A health service pillar

Reem Leila , Tuesday 4 Oct 2022

Nasser Institute is being renovated into an integrated medical city with a centre for organ transplants, reports Reem Leila

A health service  pillar
A health service pillar

 

Work is underway to revamp the Nasser Institute to be an integrated medical city. President Abdel-Fattah Al-Sisi had ordered the renovation of the Nasser Institute earlier this year. The institute, which was originally built in 1987 overlooking the Nile in Shubra, will be renovated at the cost of LE10 billion to increase its capacity. Renovations will include establishing new buildings for abdominal medicine, paediatrics, outpatient clinics, a genetic disease research centre and laboratory. There will also be a helipad and a river ambulance service. The institute, built over 34 feddans, will also include a conference hall and rooms for resident doctors.

In the end the institute will comprise the largest medical centre for organ transplants in Africa and the Middle East. According to Hossam Abdel-Ghaffar, the official spokesman to the Ministry of Health, the institute currently performs marrow, heart, liver, kidney, and cochlear implants. In addition, he said, they aim to perform lung transplant surgeries at the institute. Moreover, the Misr Transplant Centre, the new organ transplant centre, will include all organ transplants, according to Abdel-Ghaffar.

Abdel-Ghaffar noted that revamping the Nasser Institute will also provide for doubling the current number of beds to 1,300. It will include 80 clinics for different medical specialties, and 50 operating rooms instead of the current 22. He indicated that there will be 37 dialysis centres with a capacity of up to 137 dialysis process per day; this, in addition to increasing the number of ICU beds.

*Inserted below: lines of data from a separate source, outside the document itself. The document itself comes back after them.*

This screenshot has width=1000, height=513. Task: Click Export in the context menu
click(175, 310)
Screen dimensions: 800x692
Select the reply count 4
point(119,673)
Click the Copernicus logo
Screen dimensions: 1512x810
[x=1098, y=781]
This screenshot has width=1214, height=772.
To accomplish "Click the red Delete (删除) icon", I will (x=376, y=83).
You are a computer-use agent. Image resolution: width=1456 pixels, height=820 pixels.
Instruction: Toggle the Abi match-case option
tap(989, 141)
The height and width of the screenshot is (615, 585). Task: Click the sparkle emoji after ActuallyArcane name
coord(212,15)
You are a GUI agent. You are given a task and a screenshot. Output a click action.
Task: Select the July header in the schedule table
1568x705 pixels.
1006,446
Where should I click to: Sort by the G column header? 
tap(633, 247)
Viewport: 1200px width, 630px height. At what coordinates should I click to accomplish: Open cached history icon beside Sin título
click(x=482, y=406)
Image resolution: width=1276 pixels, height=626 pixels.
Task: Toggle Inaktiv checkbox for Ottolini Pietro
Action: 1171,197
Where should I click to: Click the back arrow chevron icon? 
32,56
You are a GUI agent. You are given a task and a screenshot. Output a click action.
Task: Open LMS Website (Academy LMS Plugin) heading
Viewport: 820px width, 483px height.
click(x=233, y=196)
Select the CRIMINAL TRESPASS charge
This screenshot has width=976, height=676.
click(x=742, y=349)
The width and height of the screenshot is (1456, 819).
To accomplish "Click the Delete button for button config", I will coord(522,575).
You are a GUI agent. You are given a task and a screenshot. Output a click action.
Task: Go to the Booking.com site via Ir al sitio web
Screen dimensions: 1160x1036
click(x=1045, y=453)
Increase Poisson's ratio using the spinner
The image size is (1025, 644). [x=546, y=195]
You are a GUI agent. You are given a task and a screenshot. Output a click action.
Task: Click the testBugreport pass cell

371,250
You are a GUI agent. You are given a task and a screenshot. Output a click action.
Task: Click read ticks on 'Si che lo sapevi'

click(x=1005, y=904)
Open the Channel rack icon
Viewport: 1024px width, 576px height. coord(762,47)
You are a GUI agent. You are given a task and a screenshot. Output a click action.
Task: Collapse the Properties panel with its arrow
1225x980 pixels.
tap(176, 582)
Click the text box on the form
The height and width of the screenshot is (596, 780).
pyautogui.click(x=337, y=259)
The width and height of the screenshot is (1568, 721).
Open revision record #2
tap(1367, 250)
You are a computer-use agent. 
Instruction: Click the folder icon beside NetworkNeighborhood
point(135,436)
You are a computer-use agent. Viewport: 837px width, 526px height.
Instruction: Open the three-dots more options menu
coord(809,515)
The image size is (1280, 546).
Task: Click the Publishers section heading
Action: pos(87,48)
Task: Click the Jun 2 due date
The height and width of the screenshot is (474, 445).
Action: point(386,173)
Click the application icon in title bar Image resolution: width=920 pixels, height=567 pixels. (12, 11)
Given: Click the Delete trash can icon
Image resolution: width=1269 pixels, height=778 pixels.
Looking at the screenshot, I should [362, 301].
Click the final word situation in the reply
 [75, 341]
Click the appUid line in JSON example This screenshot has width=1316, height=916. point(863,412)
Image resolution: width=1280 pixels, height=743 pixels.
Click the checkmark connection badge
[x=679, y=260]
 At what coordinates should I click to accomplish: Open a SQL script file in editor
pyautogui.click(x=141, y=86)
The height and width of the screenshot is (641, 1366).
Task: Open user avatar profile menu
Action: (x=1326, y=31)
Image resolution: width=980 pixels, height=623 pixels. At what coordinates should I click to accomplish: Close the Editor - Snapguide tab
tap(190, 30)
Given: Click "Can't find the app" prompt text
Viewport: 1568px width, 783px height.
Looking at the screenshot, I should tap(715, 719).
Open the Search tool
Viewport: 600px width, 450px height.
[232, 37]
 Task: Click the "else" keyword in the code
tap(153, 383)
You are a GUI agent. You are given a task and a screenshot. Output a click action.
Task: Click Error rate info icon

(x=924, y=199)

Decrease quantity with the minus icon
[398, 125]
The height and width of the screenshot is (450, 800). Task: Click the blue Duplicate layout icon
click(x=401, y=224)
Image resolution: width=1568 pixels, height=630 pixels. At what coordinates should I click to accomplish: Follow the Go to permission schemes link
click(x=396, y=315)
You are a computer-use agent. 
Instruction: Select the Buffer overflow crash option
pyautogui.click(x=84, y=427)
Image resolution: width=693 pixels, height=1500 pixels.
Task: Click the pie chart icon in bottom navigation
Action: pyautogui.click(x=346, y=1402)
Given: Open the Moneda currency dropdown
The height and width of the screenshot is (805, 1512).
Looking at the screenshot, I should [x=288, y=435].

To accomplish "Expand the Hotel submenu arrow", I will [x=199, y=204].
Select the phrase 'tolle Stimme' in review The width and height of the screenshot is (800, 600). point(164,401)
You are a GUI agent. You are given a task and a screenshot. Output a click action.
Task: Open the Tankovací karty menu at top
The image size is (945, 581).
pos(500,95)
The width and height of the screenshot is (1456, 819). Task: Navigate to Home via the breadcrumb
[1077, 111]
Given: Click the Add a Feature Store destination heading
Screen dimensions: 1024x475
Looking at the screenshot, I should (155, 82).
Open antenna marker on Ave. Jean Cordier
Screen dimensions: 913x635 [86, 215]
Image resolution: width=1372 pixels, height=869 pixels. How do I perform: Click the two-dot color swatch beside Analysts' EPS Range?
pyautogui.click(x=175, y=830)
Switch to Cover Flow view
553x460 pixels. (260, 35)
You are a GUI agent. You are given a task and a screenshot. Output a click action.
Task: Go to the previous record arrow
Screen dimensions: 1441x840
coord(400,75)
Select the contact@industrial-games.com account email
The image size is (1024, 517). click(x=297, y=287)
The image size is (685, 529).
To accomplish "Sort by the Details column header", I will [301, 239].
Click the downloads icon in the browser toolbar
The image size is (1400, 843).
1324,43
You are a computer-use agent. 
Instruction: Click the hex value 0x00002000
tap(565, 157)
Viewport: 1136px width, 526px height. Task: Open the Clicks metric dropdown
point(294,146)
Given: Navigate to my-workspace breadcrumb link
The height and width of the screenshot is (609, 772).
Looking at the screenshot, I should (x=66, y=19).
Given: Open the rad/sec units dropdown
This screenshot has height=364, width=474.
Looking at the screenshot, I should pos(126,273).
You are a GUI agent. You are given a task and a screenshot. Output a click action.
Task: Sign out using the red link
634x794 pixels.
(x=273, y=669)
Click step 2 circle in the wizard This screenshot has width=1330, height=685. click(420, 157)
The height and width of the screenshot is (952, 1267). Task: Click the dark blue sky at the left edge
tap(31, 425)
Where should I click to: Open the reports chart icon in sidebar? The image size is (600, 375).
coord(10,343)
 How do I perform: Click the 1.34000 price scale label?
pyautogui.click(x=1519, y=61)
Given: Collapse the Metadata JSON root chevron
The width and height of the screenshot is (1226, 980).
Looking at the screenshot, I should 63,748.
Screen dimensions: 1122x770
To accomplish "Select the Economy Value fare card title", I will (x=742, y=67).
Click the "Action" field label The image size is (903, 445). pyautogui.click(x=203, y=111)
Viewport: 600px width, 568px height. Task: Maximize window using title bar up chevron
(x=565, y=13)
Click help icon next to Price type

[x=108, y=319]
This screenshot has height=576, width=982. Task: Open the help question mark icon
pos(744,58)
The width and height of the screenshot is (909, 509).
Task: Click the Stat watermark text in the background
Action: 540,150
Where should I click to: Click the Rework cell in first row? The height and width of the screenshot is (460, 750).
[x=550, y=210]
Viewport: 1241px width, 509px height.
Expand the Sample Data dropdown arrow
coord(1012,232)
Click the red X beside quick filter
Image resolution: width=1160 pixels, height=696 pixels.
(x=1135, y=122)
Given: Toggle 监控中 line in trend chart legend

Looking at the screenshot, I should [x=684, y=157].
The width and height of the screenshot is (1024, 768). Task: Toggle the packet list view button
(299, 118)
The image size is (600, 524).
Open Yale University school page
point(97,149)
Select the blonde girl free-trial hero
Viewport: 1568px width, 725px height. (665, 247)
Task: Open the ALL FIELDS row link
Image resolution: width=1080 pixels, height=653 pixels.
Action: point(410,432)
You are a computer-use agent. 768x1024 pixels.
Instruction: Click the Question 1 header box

Meanwhile Mahmoud Said, the head of Nasser Institute, pointed out that last year the institute provided medical services to some 1.6 million patients. They offered complicated medical specialties, such as open-heart, tumour, and brain surgeries. Neurology, liver, marrow, and kidney transplants, and the aortic unit are all very sophisticated specialties that cannot be found anywhere in Health Ministry hospitals outside the Nasser Institute.

The oncology building inside the Nasser Institute Research and Treatment Hospital will also be expanded, in order to increase its efficiency by adding two floors in the building to accommodate 100 chemotherapy chairs, 100 internal beds for children and adults, three operating rooms, and 20 ICU beds. This, in addition to increasing the number of major operating rooms in the main building, and increasing the number of beds for hematology and bone marrow transplants to 71 beds.

“President Al-Sisi has instructed that the organ transplant and other surgery waiting list must not exceed two weeks, in order to save people’s lives and reduce mortality rates related to health issues,” Said stated.

*A version of this article appears in print in the 6 October, 2022 edition of Al-Ahram Weekly.